Recently Adopted Accounting Pronouncements
In December 2023, the FASB issued ASU No. 2023-09, “Income Taxes (Topic 740): Improvements to Income Tax Disclosures”, which modifies the rules on income tax disclosures to require entities to disclose (1) specific categories in the rate reconciliation, (2) the income or loss from continuing operations before income tax expense or benefit (separated between domestic and foreign) and (3) income tax expense or benefit from continuing operations (separated by federal, state and foreign). This update also requires entities to disclose their income tax payments to international, federal, state and local jurisdictions, among other changes. The new guidance is effective for annual periods beginning after December 15, 2024 and may be applied prospectively or retrospectively. The Company adopted ASU 2023-09 and applied the disclosure requirements on a prospective basis for the year ended December 31, 2025. See “Note 10 - Income Taxes” to the Company’s Consolidated Financial Statements of this Annual Report for further detail.

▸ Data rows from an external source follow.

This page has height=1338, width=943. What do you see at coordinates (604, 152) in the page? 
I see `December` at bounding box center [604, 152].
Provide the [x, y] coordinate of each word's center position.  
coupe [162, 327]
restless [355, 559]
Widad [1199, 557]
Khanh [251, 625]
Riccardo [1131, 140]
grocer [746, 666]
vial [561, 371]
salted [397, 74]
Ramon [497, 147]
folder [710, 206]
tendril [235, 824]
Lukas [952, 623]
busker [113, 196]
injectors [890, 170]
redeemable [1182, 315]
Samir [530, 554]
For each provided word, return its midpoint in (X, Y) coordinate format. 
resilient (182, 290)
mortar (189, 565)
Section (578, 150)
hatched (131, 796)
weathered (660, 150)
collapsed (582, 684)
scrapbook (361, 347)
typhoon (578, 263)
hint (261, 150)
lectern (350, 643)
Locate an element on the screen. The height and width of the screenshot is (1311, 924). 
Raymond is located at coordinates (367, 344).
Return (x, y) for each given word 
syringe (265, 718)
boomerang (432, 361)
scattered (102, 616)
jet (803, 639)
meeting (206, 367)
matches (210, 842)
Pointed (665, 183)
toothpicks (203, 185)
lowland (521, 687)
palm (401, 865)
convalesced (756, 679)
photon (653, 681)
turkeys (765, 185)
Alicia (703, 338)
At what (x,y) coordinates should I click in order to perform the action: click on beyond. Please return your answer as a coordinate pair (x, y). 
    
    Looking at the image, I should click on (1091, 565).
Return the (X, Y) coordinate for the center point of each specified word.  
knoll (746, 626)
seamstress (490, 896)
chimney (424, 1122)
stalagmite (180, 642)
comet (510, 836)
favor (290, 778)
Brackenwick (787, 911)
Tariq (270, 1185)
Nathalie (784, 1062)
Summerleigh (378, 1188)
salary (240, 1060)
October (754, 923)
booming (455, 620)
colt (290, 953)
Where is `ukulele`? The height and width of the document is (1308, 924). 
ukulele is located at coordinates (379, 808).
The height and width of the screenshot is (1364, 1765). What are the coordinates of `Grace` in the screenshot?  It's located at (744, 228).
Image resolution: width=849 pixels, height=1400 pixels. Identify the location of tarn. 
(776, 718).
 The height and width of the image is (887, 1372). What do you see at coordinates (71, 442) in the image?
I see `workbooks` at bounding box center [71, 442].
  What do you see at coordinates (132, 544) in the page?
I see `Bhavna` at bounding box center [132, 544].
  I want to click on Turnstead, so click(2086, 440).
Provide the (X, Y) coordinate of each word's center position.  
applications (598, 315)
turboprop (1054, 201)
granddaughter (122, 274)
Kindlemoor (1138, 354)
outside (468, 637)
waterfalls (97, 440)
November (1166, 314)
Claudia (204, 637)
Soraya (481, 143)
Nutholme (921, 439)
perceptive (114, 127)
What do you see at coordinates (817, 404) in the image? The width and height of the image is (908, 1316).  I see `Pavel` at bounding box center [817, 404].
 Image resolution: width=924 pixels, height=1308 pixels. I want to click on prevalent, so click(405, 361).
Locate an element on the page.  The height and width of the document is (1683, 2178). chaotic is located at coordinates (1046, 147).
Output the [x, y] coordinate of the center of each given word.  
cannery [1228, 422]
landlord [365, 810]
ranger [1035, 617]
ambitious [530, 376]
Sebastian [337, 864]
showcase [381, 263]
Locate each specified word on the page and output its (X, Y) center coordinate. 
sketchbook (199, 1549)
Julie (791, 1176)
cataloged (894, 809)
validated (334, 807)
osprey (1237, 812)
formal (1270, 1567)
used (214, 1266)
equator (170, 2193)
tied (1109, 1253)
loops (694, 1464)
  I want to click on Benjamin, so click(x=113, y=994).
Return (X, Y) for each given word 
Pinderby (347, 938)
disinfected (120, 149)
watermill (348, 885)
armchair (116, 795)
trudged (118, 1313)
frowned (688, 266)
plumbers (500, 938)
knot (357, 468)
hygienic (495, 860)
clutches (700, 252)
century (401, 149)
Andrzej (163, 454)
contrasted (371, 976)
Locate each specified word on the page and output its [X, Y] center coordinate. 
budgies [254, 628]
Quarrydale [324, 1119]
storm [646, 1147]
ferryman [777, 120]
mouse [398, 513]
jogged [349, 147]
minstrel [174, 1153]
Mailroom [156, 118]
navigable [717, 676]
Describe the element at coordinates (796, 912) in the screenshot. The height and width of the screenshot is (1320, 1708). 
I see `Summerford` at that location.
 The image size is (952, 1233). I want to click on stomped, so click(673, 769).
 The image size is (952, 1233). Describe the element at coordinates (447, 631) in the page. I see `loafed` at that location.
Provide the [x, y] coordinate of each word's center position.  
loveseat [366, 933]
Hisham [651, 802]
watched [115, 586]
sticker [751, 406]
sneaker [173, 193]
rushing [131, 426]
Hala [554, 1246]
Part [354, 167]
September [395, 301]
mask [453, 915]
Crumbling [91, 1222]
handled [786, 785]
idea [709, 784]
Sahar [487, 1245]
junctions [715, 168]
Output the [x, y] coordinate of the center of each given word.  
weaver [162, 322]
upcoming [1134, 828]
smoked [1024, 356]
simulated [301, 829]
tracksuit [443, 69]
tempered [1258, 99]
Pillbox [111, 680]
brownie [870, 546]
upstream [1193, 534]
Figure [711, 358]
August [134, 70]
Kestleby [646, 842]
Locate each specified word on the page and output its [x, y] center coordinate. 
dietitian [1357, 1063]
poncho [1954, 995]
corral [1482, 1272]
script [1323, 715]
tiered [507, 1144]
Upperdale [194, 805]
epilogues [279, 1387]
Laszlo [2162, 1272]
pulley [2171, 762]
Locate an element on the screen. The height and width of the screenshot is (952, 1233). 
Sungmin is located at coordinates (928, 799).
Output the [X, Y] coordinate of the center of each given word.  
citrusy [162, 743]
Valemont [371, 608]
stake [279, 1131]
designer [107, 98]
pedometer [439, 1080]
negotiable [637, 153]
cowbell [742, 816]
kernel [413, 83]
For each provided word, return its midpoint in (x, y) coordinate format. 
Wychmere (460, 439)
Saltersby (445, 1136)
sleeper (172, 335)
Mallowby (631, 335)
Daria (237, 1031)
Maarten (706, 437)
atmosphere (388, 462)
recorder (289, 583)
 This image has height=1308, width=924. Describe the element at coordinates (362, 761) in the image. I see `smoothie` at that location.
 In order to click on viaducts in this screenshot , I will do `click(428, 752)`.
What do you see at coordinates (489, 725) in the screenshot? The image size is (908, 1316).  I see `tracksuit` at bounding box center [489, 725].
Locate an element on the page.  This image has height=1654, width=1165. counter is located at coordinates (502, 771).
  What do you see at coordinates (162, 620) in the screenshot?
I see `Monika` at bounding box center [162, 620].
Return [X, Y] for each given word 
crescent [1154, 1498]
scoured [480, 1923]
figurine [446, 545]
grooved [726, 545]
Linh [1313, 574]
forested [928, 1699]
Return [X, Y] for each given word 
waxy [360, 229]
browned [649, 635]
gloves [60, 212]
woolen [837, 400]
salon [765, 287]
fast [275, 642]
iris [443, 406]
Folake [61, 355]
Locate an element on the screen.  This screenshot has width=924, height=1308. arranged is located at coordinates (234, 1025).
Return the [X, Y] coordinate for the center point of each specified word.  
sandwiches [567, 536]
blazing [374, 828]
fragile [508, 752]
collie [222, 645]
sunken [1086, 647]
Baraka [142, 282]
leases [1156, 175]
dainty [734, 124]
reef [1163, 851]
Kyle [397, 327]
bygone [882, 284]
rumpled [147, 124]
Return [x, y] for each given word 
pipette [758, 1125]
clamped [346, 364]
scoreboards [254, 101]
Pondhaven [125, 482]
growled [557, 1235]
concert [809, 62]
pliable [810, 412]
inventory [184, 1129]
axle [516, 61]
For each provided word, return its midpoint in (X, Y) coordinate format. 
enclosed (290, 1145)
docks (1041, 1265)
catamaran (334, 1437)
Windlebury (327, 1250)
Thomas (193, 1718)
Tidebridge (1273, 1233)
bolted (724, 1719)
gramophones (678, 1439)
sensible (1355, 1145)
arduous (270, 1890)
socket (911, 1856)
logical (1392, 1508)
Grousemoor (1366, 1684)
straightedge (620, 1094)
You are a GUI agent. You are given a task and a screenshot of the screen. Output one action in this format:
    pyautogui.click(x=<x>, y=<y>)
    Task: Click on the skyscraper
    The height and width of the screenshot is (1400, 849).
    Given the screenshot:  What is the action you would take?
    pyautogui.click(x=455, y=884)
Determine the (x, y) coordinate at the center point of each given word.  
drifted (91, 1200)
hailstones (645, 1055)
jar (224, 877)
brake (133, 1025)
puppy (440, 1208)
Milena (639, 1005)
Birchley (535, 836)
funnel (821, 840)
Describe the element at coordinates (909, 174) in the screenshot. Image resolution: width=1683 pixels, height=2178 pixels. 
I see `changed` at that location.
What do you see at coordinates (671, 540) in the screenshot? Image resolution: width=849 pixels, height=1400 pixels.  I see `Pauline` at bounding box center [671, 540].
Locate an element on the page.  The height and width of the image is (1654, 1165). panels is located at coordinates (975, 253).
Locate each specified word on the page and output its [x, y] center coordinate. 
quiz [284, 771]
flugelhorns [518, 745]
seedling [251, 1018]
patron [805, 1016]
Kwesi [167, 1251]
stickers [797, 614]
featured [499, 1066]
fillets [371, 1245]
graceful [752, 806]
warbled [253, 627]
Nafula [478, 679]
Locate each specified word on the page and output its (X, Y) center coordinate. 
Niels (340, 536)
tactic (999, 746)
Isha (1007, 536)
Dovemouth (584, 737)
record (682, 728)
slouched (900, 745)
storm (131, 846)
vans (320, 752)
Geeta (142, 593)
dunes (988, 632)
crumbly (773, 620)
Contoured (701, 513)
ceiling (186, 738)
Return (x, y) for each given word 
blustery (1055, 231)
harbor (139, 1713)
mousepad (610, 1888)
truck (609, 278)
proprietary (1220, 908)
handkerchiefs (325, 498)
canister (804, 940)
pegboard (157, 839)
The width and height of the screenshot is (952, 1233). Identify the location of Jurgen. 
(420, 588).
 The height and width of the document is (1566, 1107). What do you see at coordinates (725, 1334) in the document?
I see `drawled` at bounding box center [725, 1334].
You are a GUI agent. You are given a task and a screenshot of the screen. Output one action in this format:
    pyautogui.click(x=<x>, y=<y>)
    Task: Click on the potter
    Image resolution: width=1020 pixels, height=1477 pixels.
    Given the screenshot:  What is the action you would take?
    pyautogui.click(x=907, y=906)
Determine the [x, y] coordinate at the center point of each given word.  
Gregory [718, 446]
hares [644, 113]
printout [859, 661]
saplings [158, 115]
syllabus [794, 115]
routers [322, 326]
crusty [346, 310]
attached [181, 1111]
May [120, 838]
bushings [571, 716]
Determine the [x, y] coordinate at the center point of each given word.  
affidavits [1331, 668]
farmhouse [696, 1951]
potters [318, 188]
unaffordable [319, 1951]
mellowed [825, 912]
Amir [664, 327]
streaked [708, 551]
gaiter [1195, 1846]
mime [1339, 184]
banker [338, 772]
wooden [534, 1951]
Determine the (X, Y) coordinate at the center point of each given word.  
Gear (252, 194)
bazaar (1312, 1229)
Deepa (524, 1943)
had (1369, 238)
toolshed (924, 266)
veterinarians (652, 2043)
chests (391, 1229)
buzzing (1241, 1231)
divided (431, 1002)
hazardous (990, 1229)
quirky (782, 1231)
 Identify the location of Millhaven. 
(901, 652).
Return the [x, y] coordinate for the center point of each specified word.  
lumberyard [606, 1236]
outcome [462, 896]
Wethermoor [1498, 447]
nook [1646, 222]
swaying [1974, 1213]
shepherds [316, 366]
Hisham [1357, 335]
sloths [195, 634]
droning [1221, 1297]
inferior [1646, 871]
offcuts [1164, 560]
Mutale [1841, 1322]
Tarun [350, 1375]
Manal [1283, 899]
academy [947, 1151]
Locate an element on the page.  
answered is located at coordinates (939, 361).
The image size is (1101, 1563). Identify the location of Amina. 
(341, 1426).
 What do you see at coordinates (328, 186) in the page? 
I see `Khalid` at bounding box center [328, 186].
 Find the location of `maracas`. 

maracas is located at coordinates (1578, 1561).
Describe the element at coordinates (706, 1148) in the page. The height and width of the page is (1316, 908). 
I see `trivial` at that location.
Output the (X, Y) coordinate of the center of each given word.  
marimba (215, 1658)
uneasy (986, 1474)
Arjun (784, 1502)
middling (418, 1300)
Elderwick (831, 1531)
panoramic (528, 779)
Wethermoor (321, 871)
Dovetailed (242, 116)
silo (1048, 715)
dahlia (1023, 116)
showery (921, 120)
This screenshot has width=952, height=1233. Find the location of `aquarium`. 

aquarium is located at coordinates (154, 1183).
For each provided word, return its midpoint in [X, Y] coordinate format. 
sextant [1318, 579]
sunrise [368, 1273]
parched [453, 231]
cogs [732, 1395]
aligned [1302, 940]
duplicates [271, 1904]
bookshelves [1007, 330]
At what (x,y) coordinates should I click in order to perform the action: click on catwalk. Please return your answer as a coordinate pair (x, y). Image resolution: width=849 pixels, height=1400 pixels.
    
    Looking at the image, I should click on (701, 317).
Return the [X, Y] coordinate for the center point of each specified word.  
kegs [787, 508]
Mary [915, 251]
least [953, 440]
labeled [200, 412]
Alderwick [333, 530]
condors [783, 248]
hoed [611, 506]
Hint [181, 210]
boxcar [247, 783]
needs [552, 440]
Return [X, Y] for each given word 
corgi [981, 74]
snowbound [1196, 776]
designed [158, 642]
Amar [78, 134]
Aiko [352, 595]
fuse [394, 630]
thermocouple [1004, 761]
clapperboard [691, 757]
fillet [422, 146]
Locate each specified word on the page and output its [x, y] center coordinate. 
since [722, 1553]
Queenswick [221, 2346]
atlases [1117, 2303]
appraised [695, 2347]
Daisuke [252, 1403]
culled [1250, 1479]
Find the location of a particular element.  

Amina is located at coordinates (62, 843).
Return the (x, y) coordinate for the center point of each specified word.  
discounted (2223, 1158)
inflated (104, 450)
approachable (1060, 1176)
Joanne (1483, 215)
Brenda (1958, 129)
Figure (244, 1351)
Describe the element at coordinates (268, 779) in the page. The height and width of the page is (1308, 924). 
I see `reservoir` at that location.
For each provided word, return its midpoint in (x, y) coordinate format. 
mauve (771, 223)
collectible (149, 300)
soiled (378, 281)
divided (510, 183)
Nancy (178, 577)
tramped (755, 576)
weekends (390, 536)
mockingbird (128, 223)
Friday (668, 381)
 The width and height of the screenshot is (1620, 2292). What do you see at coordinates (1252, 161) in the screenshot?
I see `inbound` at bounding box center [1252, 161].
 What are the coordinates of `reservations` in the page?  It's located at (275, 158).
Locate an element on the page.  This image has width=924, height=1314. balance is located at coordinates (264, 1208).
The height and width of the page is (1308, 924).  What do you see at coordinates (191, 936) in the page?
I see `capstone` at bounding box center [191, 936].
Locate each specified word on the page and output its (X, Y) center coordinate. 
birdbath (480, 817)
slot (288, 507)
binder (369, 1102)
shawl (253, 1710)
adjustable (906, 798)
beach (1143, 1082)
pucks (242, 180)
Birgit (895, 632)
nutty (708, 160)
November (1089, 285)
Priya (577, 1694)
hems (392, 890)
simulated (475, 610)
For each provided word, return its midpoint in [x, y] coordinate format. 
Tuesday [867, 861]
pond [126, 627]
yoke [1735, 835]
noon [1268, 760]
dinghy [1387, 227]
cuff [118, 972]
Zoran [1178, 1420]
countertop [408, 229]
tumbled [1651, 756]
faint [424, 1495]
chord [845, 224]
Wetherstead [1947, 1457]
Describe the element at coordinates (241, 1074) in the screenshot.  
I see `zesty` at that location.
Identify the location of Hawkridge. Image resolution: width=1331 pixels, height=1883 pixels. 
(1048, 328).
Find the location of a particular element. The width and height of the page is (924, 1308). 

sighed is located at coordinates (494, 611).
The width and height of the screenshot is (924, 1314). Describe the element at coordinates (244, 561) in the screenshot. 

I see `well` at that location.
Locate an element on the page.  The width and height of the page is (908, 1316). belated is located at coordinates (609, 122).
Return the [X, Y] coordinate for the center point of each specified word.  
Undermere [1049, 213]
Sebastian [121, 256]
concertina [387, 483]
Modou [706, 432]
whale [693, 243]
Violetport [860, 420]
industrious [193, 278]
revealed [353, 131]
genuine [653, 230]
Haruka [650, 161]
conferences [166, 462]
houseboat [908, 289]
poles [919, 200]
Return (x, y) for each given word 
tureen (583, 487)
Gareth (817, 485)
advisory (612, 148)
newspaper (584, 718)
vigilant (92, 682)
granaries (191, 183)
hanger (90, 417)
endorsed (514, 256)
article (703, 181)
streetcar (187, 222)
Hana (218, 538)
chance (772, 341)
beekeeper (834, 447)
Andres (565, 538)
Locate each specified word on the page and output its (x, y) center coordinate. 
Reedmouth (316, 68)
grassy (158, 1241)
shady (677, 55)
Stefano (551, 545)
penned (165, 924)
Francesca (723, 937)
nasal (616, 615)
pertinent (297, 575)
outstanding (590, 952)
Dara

Recent Accounting Pronouncements Not Yet Adopted
In November 2024, the FASB issued ASU No. 2024-03, “Income Statement—Reporting Comprehensive Income—Expense Disaggregation Disclosures (Subtopic 220-40): Disaggregation of Income Statement Expenses” which is intended to improve the disclosures about a public business entity’s expenses by requiring disaggregated disclosure of certain income statement expense captions into specified categories in the notes to the financial statements. The new guidance is effective for fiscal years beginning after December 15, 2026, and interim periods within fiscal years beginning after December 15, 2027. The Company expects this update to impact its disclosures in the notes to its financial statements but does not anticipate any effect on its Consolidated Results of Operations, Cash Flows or financial condition.
About New Standards Disclosures
New accounting standards disclosures describe recently adopted pronouncements and those not yet effective, along with management's assessment of their expected impact. This section provides an early warning system for upcoming changes to how a company reports its financial results, often years before the new rules take effect.
Key signals: when management describes a not-yet-adopted standard's impact as "material" or "still being evaluated," it signals potential significant changes to reported metrics upon adoption. Watch for standards that affect a company's core operations — for example, revenue recognition changes for software companies or lease accounting changes for retailers with large store footprints. The transition method chosen (full retrospective versus modified retrospective) affects comparability with prior periods. Companies that delay adoption to the latest permitted date may be struggling with implementation complexity. Compare the disclosed impact assessments against peers in the same industry to gauge whether management's expectations are reasonable.